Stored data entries
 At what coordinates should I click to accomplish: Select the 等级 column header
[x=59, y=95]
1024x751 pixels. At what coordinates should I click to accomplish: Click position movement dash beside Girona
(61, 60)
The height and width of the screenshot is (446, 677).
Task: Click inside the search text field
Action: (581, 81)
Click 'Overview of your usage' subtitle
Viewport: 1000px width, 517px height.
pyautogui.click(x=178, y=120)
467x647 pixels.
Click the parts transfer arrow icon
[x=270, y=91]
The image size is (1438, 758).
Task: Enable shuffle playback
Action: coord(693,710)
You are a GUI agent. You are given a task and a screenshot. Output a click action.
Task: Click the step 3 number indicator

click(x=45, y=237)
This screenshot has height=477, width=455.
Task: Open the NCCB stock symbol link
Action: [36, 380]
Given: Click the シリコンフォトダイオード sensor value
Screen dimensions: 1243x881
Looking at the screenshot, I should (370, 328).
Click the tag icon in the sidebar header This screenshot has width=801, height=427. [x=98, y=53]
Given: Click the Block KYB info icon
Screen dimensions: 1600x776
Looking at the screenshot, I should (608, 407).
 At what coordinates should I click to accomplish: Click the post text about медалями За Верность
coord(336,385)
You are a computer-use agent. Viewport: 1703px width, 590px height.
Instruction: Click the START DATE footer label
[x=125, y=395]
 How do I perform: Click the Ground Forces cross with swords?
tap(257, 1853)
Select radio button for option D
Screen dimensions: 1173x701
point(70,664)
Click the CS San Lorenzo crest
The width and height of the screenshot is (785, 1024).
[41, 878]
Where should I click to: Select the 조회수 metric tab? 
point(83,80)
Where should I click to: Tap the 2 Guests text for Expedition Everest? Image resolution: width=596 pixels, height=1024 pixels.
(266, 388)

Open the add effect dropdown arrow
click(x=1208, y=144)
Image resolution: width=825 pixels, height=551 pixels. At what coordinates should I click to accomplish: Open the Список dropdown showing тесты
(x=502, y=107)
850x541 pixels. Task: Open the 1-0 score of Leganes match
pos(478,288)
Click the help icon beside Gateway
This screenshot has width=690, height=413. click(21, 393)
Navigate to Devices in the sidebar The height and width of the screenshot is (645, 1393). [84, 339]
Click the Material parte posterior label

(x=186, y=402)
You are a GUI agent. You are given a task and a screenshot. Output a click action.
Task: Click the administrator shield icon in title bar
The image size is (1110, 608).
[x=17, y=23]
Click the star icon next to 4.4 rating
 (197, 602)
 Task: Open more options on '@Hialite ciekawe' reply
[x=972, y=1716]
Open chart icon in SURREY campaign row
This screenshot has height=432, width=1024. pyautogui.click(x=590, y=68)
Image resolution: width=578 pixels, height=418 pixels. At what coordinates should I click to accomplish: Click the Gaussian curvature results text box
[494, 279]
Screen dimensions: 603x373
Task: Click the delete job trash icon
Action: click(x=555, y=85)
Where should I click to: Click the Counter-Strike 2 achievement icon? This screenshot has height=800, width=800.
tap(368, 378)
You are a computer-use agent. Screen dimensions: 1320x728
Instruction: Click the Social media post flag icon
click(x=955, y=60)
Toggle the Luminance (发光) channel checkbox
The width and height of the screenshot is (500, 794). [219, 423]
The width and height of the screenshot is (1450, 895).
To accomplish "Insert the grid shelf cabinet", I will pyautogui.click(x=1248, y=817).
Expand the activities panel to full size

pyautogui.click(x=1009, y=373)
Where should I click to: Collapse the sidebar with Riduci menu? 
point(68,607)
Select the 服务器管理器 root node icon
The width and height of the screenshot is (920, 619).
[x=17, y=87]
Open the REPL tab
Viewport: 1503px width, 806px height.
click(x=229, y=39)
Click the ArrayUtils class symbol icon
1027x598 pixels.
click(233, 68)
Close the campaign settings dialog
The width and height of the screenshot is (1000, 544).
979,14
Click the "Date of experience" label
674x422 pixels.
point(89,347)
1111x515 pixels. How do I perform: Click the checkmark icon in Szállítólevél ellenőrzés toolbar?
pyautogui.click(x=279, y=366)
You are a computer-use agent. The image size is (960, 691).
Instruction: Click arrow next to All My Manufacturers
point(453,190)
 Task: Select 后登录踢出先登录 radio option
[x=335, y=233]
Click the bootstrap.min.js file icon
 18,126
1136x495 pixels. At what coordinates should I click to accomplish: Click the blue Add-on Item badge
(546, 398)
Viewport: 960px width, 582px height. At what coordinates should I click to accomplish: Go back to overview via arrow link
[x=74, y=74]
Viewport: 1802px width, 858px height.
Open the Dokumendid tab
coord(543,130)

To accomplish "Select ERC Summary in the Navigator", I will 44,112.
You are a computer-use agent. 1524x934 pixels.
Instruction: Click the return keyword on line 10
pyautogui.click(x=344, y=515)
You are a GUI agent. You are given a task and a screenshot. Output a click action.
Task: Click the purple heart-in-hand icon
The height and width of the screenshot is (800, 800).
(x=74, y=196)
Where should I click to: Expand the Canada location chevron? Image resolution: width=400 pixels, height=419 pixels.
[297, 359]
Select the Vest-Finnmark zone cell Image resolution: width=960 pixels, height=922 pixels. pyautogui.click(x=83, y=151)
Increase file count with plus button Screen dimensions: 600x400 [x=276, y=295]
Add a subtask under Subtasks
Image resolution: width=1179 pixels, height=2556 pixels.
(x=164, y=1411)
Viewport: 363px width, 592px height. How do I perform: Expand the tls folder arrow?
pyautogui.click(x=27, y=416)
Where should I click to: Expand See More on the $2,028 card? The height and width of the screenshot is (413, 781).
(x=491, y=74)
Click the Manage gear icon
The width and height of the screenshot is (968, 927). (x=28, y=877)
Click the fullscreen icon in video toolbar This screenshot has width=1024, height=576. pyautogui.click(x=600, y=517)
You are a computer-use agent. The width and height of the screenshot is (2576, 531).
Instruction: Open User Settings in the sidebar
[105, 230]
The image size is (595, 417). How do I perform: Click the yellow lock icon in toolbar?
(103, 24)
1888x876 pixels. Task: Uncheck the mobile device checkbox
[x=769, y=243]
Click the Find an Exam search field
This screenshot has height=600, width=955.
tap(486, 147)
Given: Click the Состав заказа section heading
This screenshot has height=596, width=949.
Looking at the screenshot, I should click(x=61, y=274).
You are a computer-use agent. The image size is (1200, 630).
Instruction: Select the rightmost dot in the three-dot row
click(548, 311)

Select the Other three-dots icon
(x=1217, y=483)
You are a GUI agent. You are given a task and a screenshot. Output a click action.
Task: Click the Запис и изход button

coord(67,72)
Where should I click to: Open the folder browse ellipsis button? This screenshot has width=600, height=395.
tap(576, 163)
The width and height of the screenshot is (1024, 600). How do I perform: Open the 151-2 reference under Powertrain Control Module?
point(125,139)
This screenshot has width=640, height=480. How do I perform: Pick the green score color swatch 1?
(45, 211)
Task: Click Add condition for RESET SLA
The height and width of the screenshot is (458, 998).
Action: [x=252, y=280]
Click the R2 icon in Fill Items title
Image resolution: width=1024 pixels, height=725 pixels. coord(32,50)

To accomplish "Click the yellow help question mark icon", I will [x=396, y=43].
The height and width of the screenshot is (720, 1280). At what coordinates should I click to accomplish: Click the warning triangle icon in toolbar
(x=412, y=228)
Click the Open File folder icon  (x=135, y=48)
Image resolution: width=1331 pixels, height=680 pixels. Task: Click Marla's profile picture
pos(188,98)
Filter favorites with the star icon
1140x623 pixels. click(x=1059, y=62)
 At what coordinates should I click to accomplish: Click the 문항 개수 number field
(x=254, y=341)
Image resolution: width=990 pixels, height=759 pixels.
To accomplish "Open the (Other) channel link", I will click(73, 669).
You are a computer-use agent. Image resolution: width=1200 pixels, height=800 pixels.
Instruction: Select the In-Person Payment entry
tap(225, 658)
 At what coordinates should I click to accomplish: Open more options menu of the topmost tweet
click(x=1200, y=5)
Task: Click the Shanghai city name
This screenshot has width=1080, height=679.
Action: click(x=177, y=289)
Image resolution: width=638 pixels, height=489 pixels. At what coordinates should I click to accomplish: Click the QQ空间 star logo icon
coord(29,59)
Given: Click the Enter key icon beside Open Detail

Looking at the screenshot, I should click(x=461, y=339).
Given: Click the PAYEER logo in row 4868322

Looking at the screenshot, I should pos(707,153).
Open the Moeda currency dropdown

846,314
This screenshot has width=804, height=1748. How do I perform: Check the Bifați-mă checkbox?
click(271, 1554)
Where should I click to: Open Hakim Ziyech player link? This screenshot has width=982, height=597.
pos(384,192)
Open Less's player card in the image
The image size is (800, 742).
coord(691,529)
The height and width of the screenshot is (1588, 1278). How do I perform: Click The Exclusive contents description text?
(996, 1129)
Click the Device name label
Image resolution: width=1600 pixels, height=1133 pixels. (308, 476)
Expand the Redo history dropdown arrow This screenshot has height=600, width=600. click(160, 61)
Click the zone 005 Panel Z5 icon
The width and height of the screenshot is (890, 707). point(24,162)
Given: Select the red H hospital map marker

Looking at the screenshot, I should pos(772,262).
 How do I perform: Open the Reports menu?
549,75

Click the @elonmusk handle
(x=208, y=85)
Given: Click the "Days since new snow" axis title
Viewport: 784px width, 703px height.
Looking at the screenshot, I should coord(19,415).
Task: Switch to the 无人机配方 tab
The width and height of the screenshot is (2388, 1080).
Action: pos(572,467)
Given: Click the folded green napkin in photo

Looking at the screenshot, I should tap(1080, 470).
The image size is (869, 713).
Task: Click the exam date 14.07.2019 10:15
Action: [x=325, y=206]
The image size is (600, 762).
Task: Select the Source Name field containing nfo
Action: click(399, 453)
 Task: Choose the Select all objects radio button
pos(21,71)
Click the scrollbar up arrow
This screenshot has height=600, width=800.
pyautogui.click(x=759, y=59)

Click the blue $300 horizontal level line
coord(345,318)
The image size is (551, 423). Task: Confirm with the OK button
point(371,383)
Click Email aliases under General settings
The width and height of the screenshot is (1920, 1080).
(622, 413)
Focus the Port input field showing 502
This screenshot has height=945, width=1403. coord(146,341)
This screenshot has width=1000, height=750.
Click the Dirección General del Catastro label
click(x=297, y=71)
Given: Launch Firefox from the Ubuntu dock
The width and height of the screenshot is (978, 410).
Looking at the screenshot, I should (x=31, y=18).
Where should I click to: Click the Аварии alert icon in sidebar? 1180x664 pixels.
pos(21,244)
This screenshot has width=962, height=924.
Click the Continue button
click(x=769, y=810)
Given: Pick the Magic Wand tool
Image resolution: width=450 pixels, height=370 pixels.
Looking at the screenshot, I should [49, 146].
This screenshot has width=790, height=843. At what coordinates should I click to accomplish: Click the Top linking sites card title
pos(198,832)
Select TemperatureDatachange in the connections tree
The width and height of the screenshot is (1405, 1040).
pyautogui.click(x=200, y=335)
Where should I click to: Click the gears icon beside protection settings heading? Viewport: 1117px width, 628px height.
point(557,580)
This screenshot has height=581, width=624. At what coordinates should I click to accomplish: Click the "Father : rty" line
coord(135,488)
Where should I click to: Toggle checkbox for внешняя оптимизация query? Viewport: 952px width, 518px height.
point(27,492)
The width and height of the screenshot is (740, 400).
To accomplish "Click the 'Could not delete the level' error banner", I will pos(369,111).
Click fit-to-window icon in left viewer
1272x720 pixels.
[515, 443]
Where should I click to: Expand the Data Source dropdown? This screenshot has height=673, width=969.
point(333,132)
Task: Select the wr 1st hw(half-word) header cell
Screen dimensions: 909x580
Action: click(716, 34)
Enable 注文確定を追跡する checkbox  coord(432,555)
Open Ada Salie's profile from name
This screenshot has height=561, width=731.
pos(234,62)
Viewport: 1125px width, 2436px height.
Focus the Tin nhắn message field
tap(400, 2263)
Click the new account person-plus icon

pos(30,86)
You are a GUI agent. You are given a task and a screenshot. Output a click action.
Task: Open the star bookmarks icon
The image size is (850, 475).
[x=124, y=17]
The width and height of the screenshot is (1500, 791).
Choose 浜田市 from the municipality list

WORK INSTRUCTION —
Identify how many lines in the entries above contain the word "cell" and provide only that figure.

COMPLETED TASK —
2